07 agosto 2005

Uma ideia errada e perigosa

Esta ideia de que a amizade é irracional é uma ideia errada porque o facto da amizade se estabelecer num quadro de sentimentos e emoções não significa que esteja para lá da razão. Todos percebemos que não é por acaso que um amigo nos emociona. Para que uma palavra, um olhar ou um gesto nos surjam como amigáveis precisamos de submetê-los a uma espécie de prévia tradução interior (racional) que nos permita fixar o seu real significado. Porque a amizade só é coração se fizer sentido. Se não faz sentido ou não é amizade ou morrerá muito antes do coração deixar de sentir. Não surpreende, por isso, que, apesar de tudo, seja mais fácil romper uma amizade do que silenciar o sentimento e a emoção que lhe estavam associados. A amizade não é, pois, apenas coração ou apenas razão. A amizade é coração e intelecto. Acresce que deixou de fazer qualquer sentido falar de um "coração que se sobrepõe à razão" ou vice versa, pois há muito que António Damásio mostrou como os sentimentos e as emoções, tradicionalmente tidos como fontes de perturbação do raciocínio, são afinal decisivos para se chegar à melhor decisão racional.

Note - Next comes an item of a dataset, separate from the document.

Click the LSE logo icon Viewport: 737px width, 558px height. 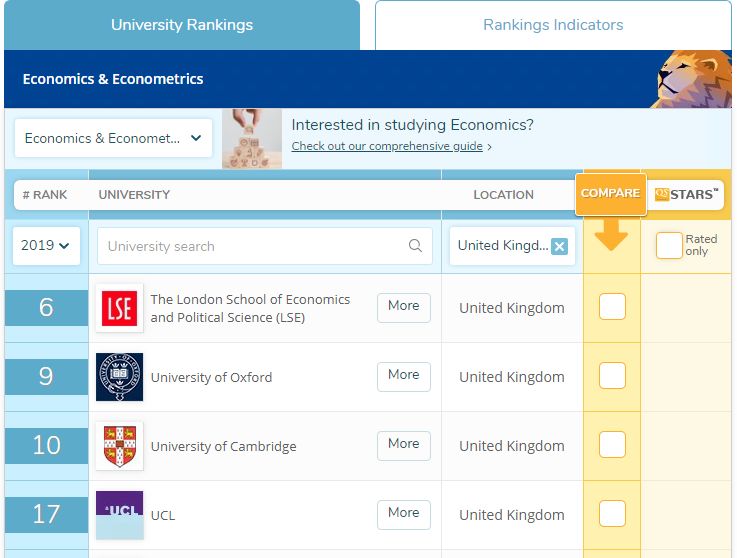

Mas a ideia de que a amizade é irracional é também perigosa porque pode levar à disparatada e insuportável conclusão de que se deve defender os valores da amizade e da lealdade em nossa nossa casa, junto dos nossos amigos e compatriotas mas já não na política. É essa, pelos vistos, a posição de Pedro Rolo Duarte que, depois de confundir amizade com ineficácia e compadrios, chega ao absurdo de sugerir que a lealdade não tem lugar na política. E pelo caminho que a nossa vida política está a levar, nem vai precisar de insistir muito...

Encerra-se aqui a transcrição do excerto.